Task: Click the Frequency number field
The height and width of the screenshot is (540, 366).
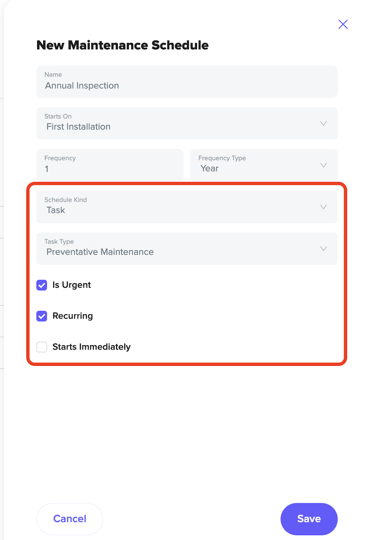Action: [x=110, y=165]
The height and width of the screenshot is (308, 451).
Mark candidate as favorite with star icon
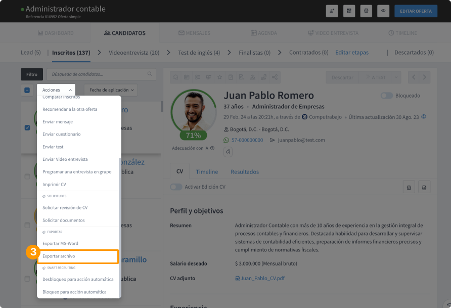click(x=219, y=77)
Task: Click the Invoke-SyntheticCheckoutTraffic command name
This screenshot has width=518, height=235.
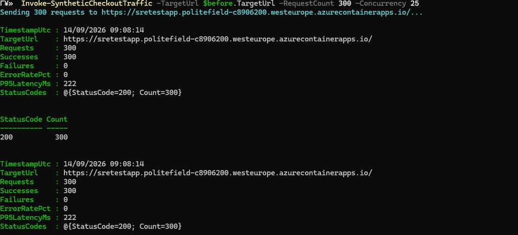Action: pyautogui.click(x=87, y=4)
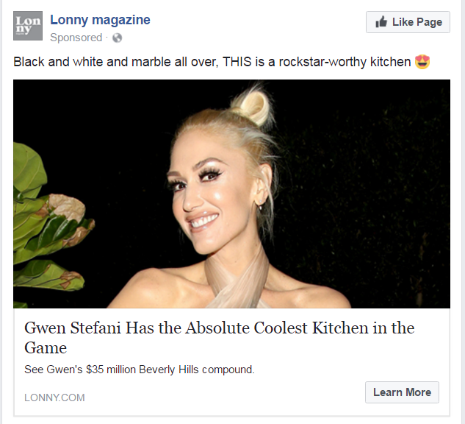Click the Sponsored label
465x424 pixels.
pos(76,38)
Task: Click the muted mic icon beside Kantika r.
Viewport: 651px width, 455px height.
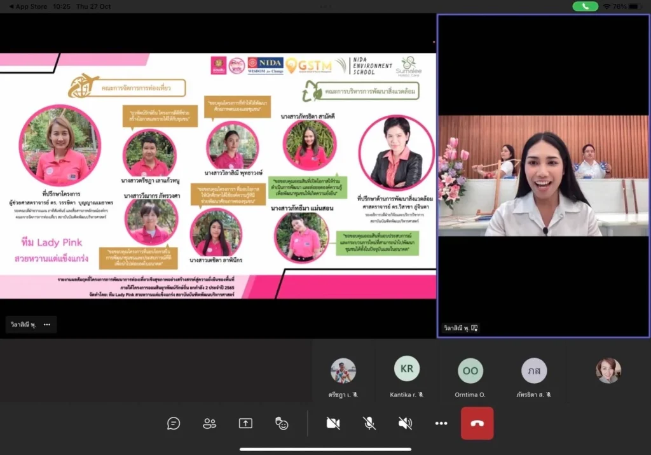Action: pos(421,393)
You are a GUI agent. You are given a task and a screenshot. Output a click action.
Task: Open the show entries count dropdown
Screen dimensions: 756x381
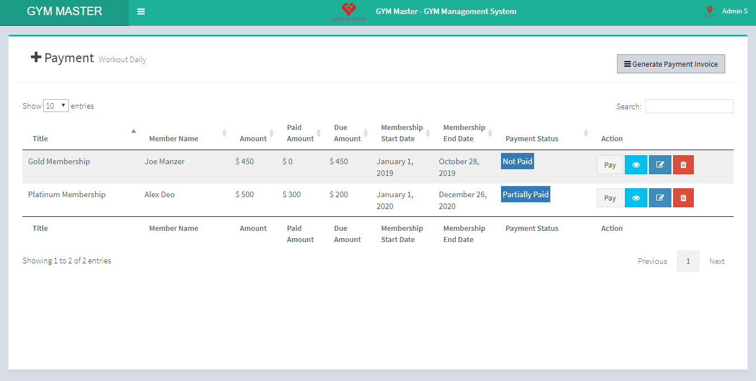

= = =

### ACTIVITY
An exact repetition of all the records above is required, excluding the pictures.

### EXERCISE OUTPUT
Task: Click the Frequency number field
The height and width of the screenshot is (540, 366).
Action: [x=110, y=165]
The height and width of the screenshot is (308, 451).
Mark candidate as favorite with star icon
click(x=219, y=77)
Task: Click the Invoke-SyntheticCheckoutTraffic command name
This screenshot has width=518, height=235.
Action: pyautogui.click(x=87, y=4)
Click the Sponsored label
465x424 pixels.
pos(76,38)
Task: Click the muted mic icon beside Kantika r.
Viewport: 651px width, 455px height.
Action: pos(421,393)
You are a GUI agent. You are given a task and a screenshot. Output a click action.
Task: Open the show entries count dropdown
Screen dimensions: 756x381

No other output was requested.